--- START ---

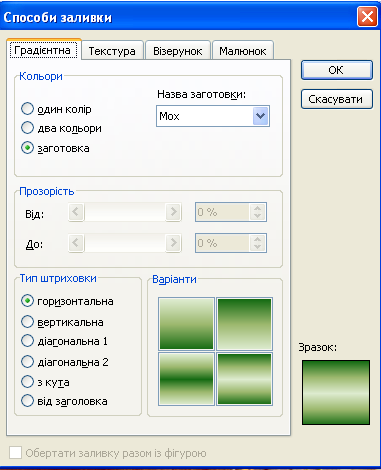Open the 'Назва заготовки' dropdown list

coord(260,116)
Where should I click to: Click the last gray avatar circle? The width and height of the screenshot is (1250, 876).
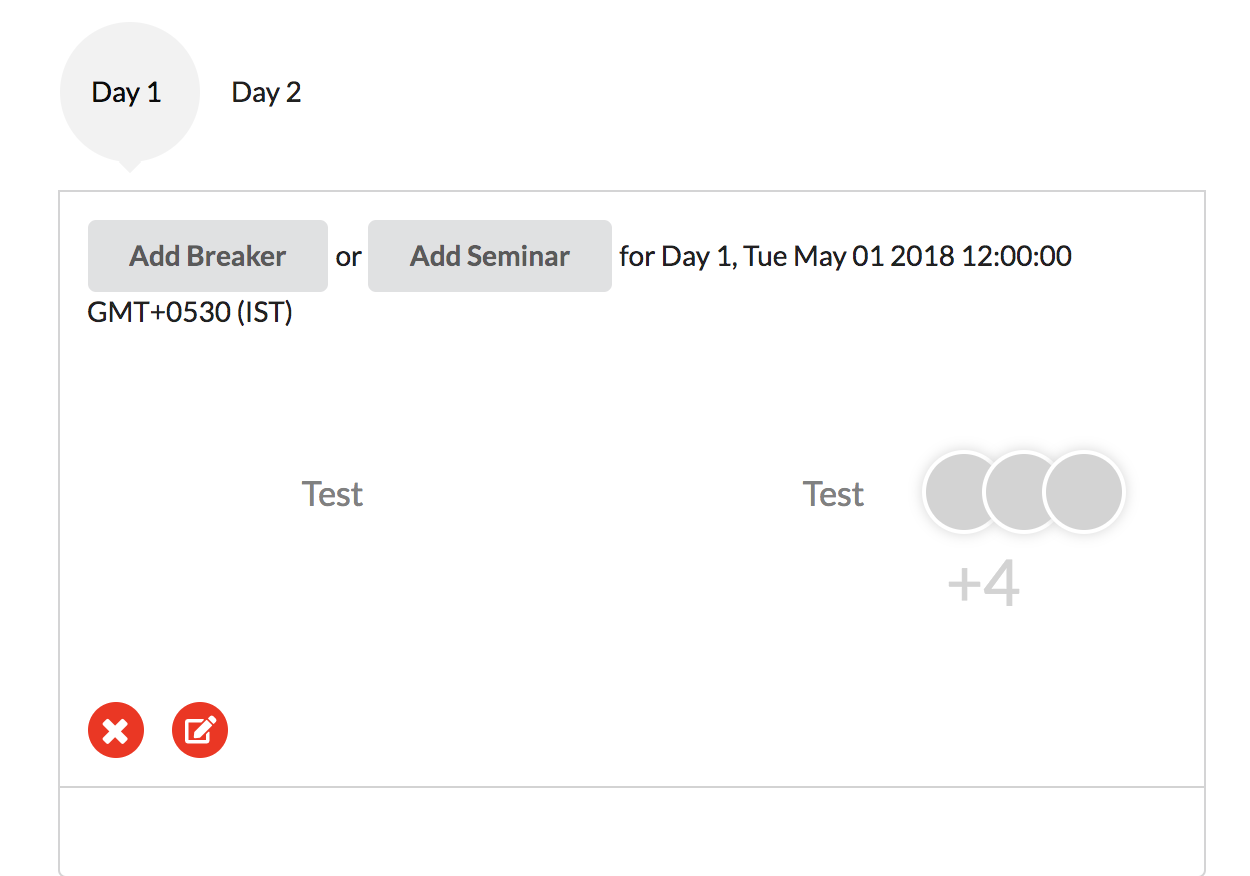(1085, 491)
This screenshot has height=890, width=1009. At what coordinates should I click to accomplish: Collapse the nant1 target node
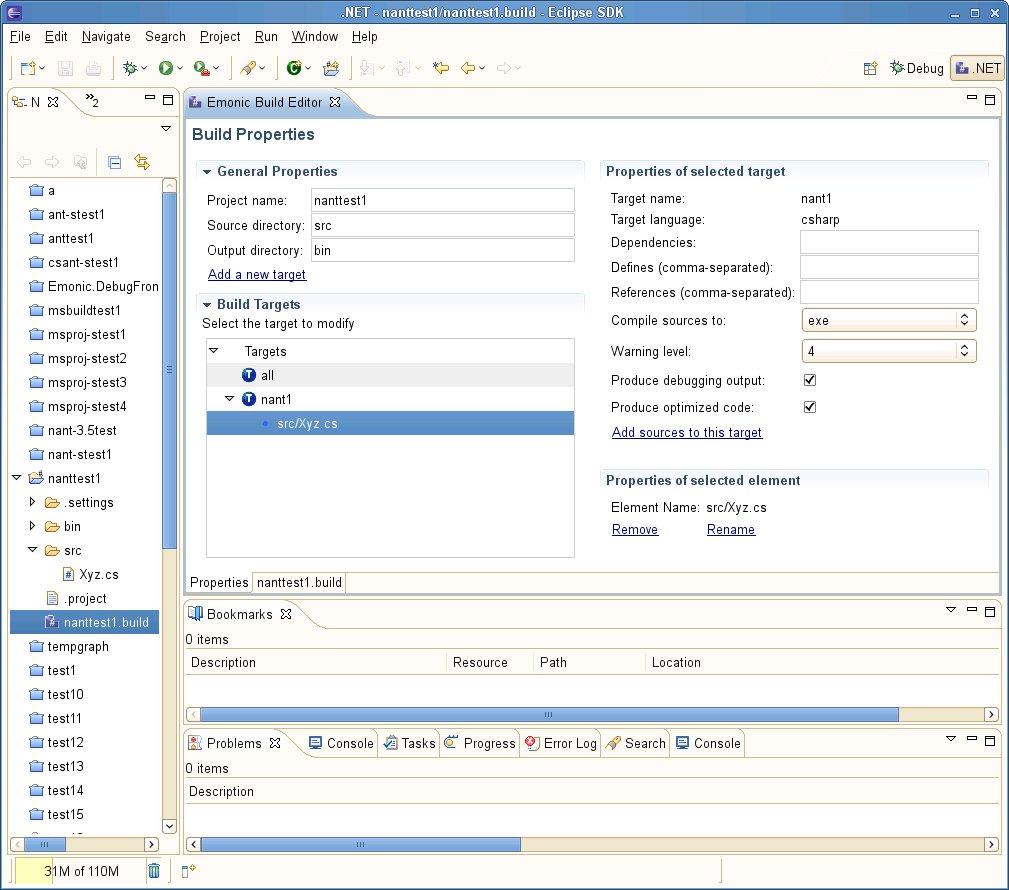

--- END ---
--- START ---

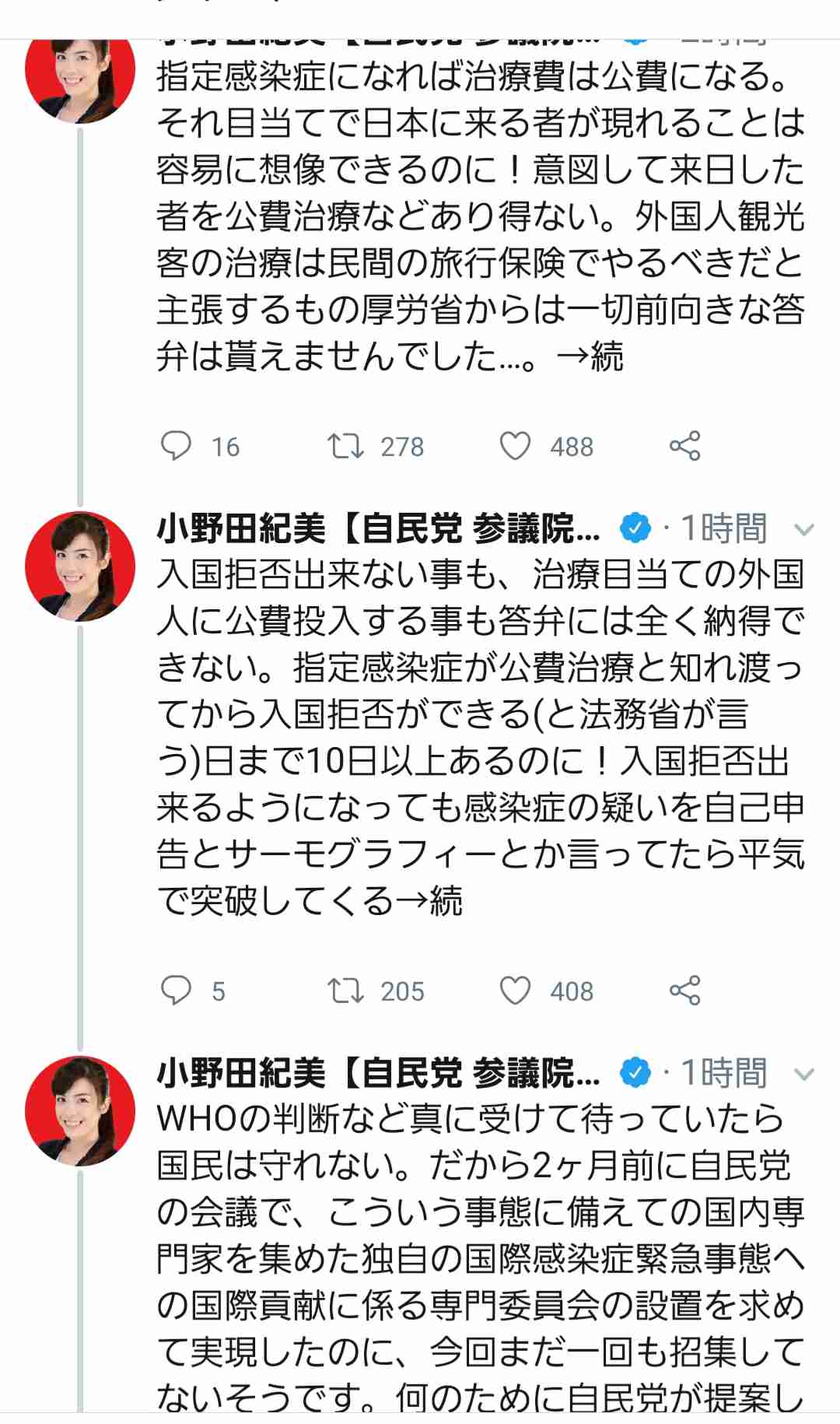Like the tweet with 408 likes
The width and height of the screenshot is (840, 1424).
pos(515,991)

--- END ---

HOW TO COMPLETE THIS TASK:
Repeat exactly the lines above, from the line that contains "Where should I" down through the line that contains "This screenshot has". Include both of those lines and none of the pictures.

YOUR RESPONSE:
Where should I click to: Click the last gray avatar circle? The width and height of the screenshot is (1250, 876).
(1085, 491)
This screenshot has height=890, width=1009. At what coordinates should I click to accomplish: Collapse the nant1 target node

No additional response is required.